Bakovic in Linguistics, Fri. 3/6 at 3:30pm

Eric Bakovic of UCSD will be giving a job talk titled “Ensuring the proper determination of identity: a model of possible constraints” (abstract below) this Friday, March 6 in the Linguistics department at 3:30 pm in ILC N400. All are welcome to attend.

“Ensuring the proper determination of identity: a model of possible constraints”

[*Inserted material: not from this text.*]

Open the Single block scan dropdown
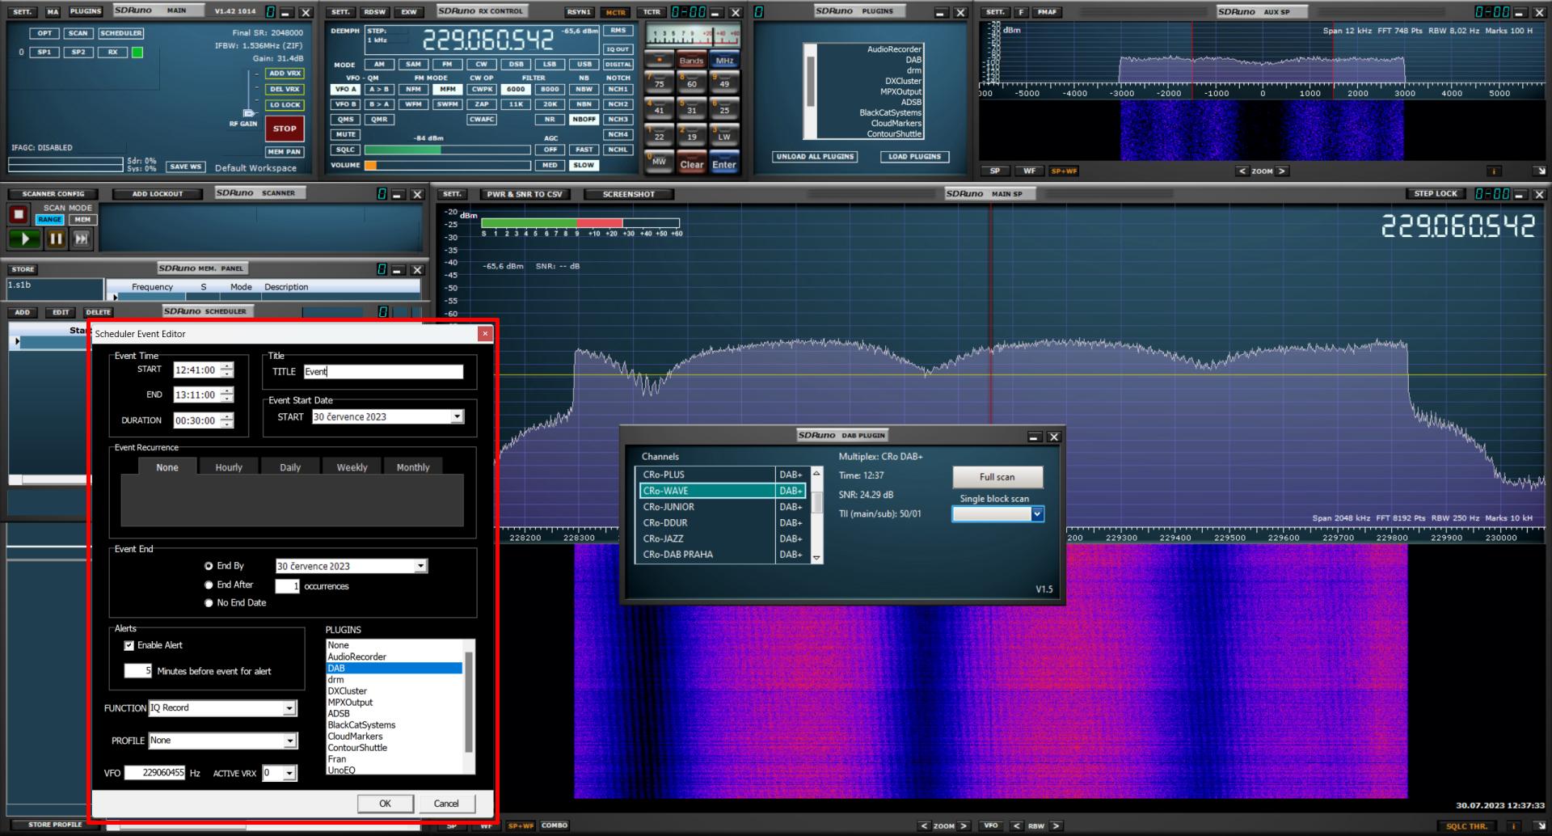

Some phonological patterns can be described as sufficient identity avoidance, where ‘sufficiently identical’ means ‘necessarily identical with respect to all but some specific feature(s)’. The first part of the talk addresses this question: why are specific features ignored for the purposes of determining sufficient identity? In previous work (Bakovic 2005, Bakovic & Kilpatrick 2006, Pajak & Bakovic 2010, Brooks et al. 2013ab), we have found that patterns of sufficient identity avoidance where a specific feature F is ignored also involve F-assimilation in the same contexts. Direct reference to sufficient identity is thus unnecessary: sufficient identity is indirectly avoided because F-assimilation would otherwise be expected, resulting in total identity. Avoiding sufficient identity without assimilation is the better option, as predicted by the minimal violation property of Optimality Theory. This analysis predicts rather than stipulates the features that will be ignored for the purposes of determining sufficient identity. (Several corollary consequences of the analysis will also be discussed in the talk.) The explanatory value of the analysis, however, is predicated on the absolute non-existence of constraints directly penalizing all-but-F identity, which could be active independently of F-assimilation. The second part of the talk addresses this question: how can such constraints be ruled out formally? I propose a deterministic model of constraint construction and evaluation that results in just the types of constraints necessary for the analysis above. More broadly, the proposed model is intended as a contribution to our formal understanding of what a ‘possible constraint’ is.